Exploring internship, apprenticeship and other competency-based workforce strategies

  • Paid internships set up young people for future success. But there must be realistic expectations for after the internship.
  • Measure skills gained, not just job entry.
  • Mentoring opportunities, e.g., through career counselors. Provide opportunities for young people to be mentored throughout the internship.

Building partnerships between workforce, postsecondary and adult education fields

  • Create physical and conceptual spaces for connecting partners between adult education, postsecondary and workforce, so that clients know what programs they can take advantage of.
  • Make postsecondary transition funding available to adult education programs, so that clients will have different pathways to take toward a postsecondary education. The city can also create a clearinghouse matching jobs and skills to credit-bearing and non-credit-bearing postsecondary programs. The clients can make decisions about what pathways they want to take.

Collecting and using data for continuous improvement and accountability

  • Create common definitions, inputs and outputs that are established and standardized across all sectors, and which are then shared throughout city and state to compare and have baseline.

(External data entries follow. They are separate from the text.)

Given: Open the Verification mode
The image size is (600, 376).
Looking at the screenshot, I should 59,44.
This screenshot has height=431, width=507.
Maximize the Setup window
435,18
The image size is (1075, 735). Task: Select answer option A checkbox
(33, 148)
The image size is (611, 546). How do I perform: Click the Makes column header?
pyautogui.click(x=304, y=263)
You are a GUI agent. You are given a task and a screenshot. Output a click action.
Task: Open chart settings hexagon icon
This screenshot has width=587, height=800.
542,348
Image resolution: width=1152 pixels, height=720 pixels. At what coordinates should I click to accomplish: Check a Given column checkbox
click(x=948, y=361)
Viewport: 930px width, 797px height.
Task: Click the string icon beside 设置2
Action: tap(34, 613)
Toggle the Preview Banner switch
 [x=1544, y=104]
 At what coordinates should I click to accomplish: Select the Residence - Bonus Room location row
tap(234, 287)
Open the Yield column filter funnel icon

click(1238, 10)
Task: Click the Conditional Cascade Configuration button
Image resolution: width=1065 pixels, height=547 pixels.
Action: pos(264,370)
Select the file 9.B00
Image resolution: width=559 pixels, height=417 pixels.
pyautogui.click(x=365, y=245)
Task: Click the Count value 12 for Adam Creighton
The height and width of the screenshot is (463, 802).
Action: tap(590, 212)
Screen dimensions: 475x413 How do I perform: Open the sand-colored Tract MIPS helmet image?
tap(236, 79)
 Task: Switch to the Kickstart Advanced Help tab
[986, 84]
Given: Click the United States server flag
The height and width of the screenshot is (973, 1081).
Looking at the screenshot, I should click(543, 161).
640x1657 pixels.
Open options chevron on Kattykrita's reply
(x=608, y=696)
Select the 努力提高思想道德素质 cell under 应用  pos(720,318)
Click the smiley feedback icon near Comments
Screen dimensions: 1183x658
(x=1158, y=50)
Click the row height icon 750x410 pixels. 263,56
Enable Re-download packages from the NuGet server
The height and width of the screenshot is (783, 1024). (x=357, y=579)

This would allow for innovation and differences across all sectors.  
  • Investigate and assess options for data collection, including a unified data system or connected data systems that talk to each other and overall design and usability of data collection systems, and how we can make it easier for already overburdened staff to collect and share the data.
  • Training and capacity building for collecting, measuring and sharing data and outcomes

Serving youth through work-based learning and industry partnerships

  • Extending time to produce intended outcomes, e.g., 2 months vs. 6 months training programs, based on the need that is assessed for each student.
  • Flexible program options
    • Assess and honor need for wrap-around services
    • Comprehensive financial literacy and financial support
    • Establishing relationship with key adult mentor/advocate
    • Youth need more skills training (soft and hard) in order to be successful in the workforce, coaching and mentoring
    • Coaching or guidance around working with young adults
  • Case management and support services, including integrated tracking of students across programs.